Investors in India are bit confused between the concept of savings and investment. There is a thin line of difference between savings & investment that everyone must understand to manage their financial goals.
Do you know, 90% of retail investor thinks investing means saving money in Bank Locker or FD or keeping money in Post Office Saving Scheme? Is it true meaning of Investing? The answer is No. A Big NO my friend.
There is a huge difference between Investing & Savings.
Let us understand both one by one with crystal clarity that no one has given you till now.
First of all you have to understand that when it comes to investment or savings, there are Financial Instruments in which we either invests or save money.

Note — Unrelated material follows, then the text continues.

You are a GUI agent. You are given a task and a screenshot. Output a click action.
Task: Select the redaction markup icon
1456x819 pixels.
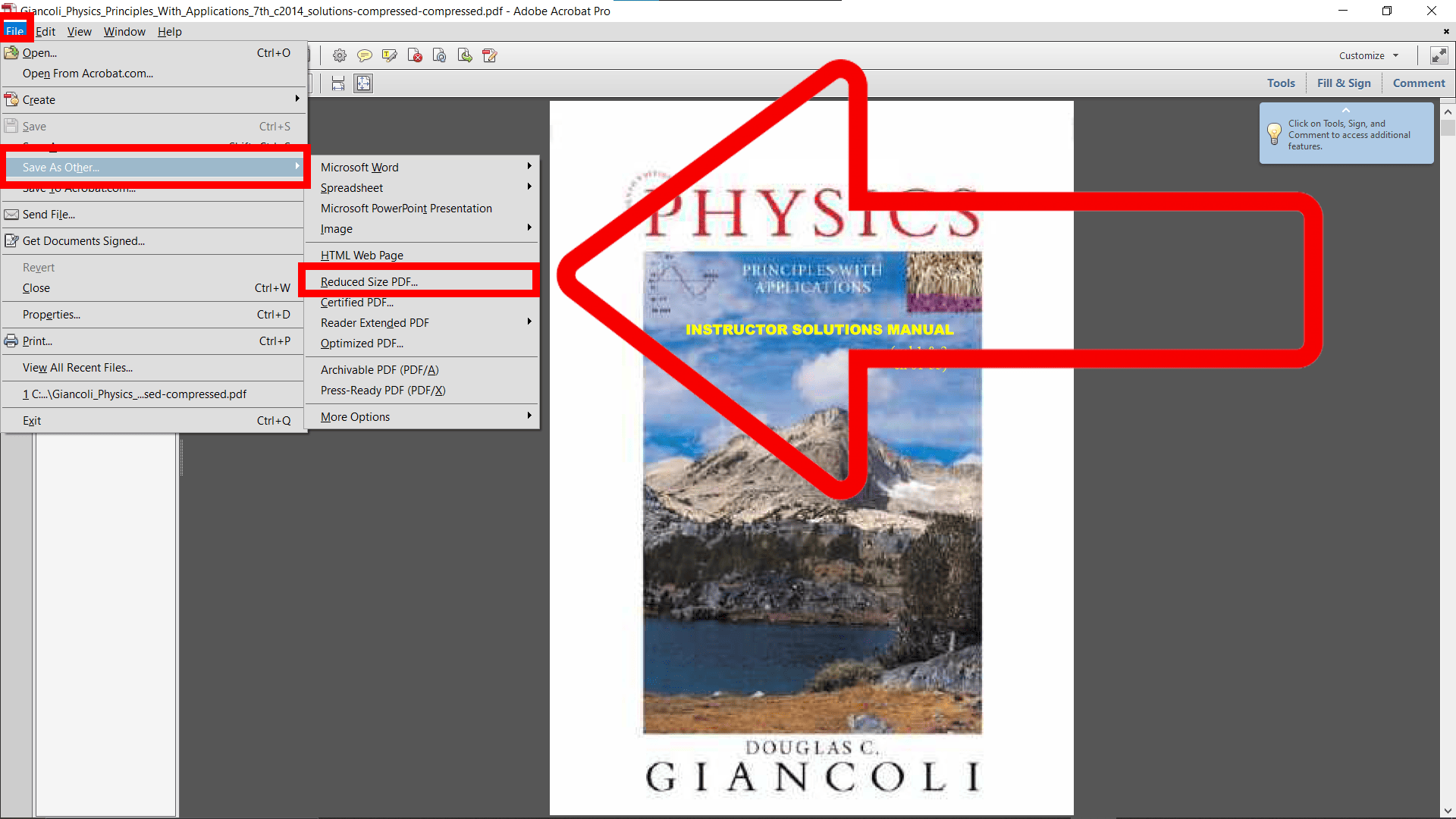point(489,55)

Financial Instrument are type of monetary contracts between parties to the contract. It simply means any financial product based on money which carries interest on that money or capital appreciation. Bank FD, Equity Shares, RD, Debt Funds, Equity Funds, PPF etc. all are the examples of Financial Instruments active in our Indian Financial System.
So let’s understand 2 most important questions:
1. What is Investing?
Investing simply means, putting your money/capital in the Financial Instruments in order to earn Capital Appreciation & Interest or Dividend or Rental income from that invested amount.
So that means, Investment in Gold, Equity Shares, Equity Oriented Mutual Funds, and Property etc. are examples of Investing Activities where we will earn Capital Appreciation and Interest/Dividend/Rental Income etc.
For Eg 1. : If Mr A invests his money Rs. 10 Lakhs in some Property in Noida, near Jewar Airport (to be established in next 10 years).
So here Mr. A is expecting that within 10 years once airport shall be established in that case property rates shall multiply itself, also in those 10 years he can earn rental income out of that.
For Eg 2: If Mr A. invests his money in Sovereign Gold Bonds for 10 years. It means he is expecting appreciation in Gold Prices between those 10 years and he will also earn 2% p.a. interest on these Bonds.
2. What is Savings?
Saving simply means putting your money in any Financial Instrument to earn regular Interest Income and not with expectation of Capital Appreciation.
So that means, FD/RD in Bank, Money in Saving Bank Account, Deposits in PPF etc all are examples of Savings Activities. These activities do not appreciate your capital, it can only give you regular income.
I hope that you have completely understood about the difference between Investing & Saving, that both are totally different from each other.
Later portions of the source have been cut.